Umbilical cord blood transplantation in adults with advanced hodgkin's disease: high incidence of post-transplant lymphoproliferative disease.

作者信息

Piñana José Luis, Sanz Jaime, Esquirol Albert, Martino Rodrigo, Picardi Alessandra, Barba Pere, Parody Rocio, Gayoso Jorge, Montesinos Pau, Guidi Stefano, Terol Maria José, Moscardó Federico, Solano Carlos, Arcese William, Sanz Miguel A, Sierra Jorge, Sanz Guillermo

机构信息

Department of Hematology, Hospital Clínico Universitario, Fundación INCLIVA, Valencia, Spain.

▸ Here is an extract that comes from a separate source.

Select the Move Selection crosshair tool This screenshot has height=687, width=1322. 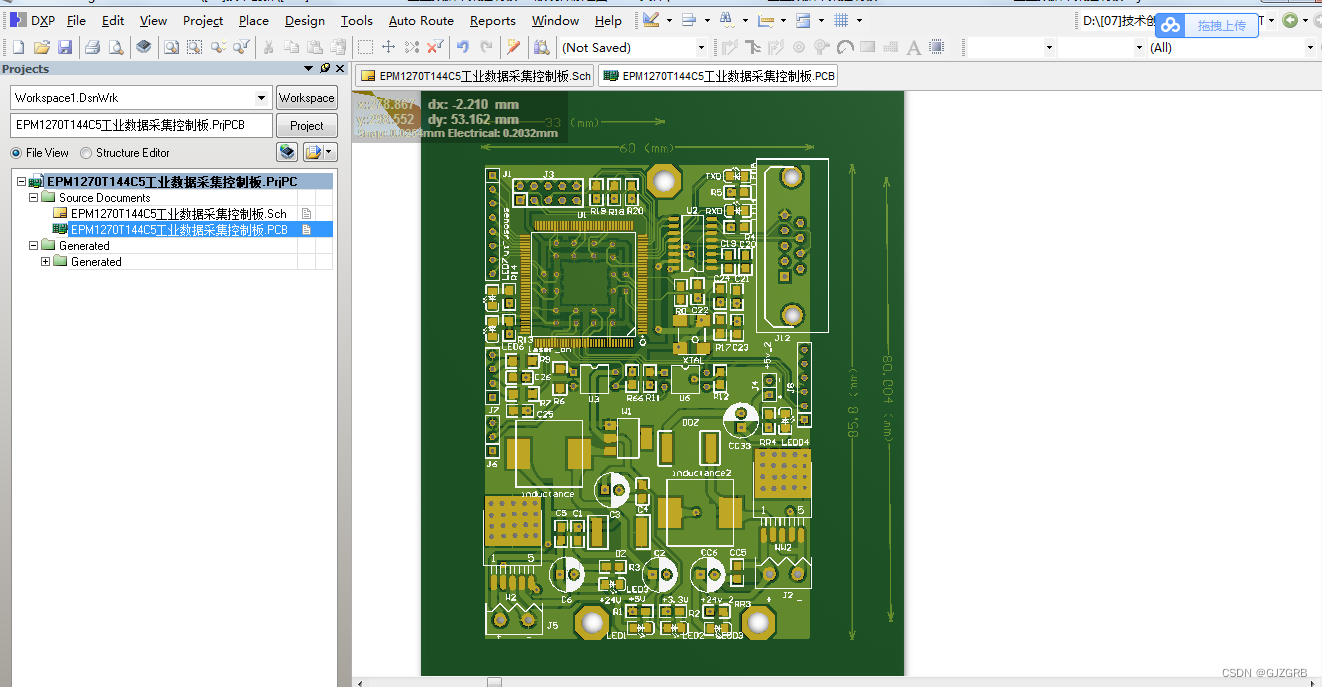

Department of Hematology, Hospital Universitario La Fe, Valencia, Spain.

出版信息

Eur J Haematol. 2016 Feb;96(2):128-35. doi: 10.1111/ejh.12557. Epub 2015 Apr 18.

Abstract

We report the outcome of 30 consecutive patients with Hodgkin disease (HD) who underwent single-unit UCBT. Most (90%) patients had failed previous autologous hematopoietic stem cell transplantation. The conditioning regimens were based on combinations of thiotepa, busulfan, cyclophosphamide or fludarabine, and antithymocyte globulin. The cumulative incidence (CI) of myeloid engraftment was 90% [95% confidence interval (C.I.), 74-98%] with a median of 18 d (range, 10-48). CI of acute graft-versus-host disease (GvHD) grades II-IV was 30% (95% C.I., 17-44%), while the incidence of chronic GVHD was 42% (95% C.I., 23-77%). The non-relapse mortality (NRM) at 100 d and 4 yr was 30% (95% C.I., 13-46%) and 47% (95% C.I., 29-65%), respectively. EBV-related post-transplant lymphoproliferative disease (EBV-PTLD) accounted for more than one-third of transplant-related death, with an estimate incidence of 26% (95% C.I., 9-44). The incidence of relapse at 4 yr was 25% (95% C.I., 9-42%). Four-year event-free survival (EFS) and overall survival (OS) were 28% and 30%, respectively. Despite a high NRM and an unexpected high incidence of EBV-PTLD, UCBT in heavily pretreated HD patients is an option for patients lacking a suitable adult donor, provided the disease is not in refractory relapse.

摘要

我们报告了30例连续接受单单位脐血移植(UCBT)的霍奇金淋巴瘤(HD)患者的治疗结果。大多数(90%)患者既往自体造血干细胞移植失败。预处理方案基于噻替派、白消安、环磷酰胺或氟达拉滨与抗胸腺细胞球蛋白的联合应用。髓系植入的累积发生率(CI)为90%[95%置信区间(C.I.),74 - 98%],中位时间为18天(范围,10 - 48天)。急性移植物抗宿主病(GvHD)Ⅱ - Ⅳ级的CI为30%(95% C.I.,17 - 44%),而慢性GVHD的发生率为42%(95% C.I.,23 - 77%)。100天和4年时的非复发死亡率(NRM)分别为30%(95% C.I.,13 - 46%)和47%(95% C.I.,29 - 65%)。与EB病毒相关的移植后淋巴细胞增生性疾病(EBV - PTLD)占移植相关死亡的三分之一以上,估计发生率为26%(95% C.I.,9 - 44%)。4年时的复发率为25%(95% C.I.,9 - 42%)。4年无事件生存率(EFS)和总生存率(OS)分别为28%和30%。尽管NRM较高且EBV - PTLD的发生率意外地高,但对于缺乏合适成年供体的HD患者,若疾病并非难治性复发,单单位脐血移植仍是一种选择。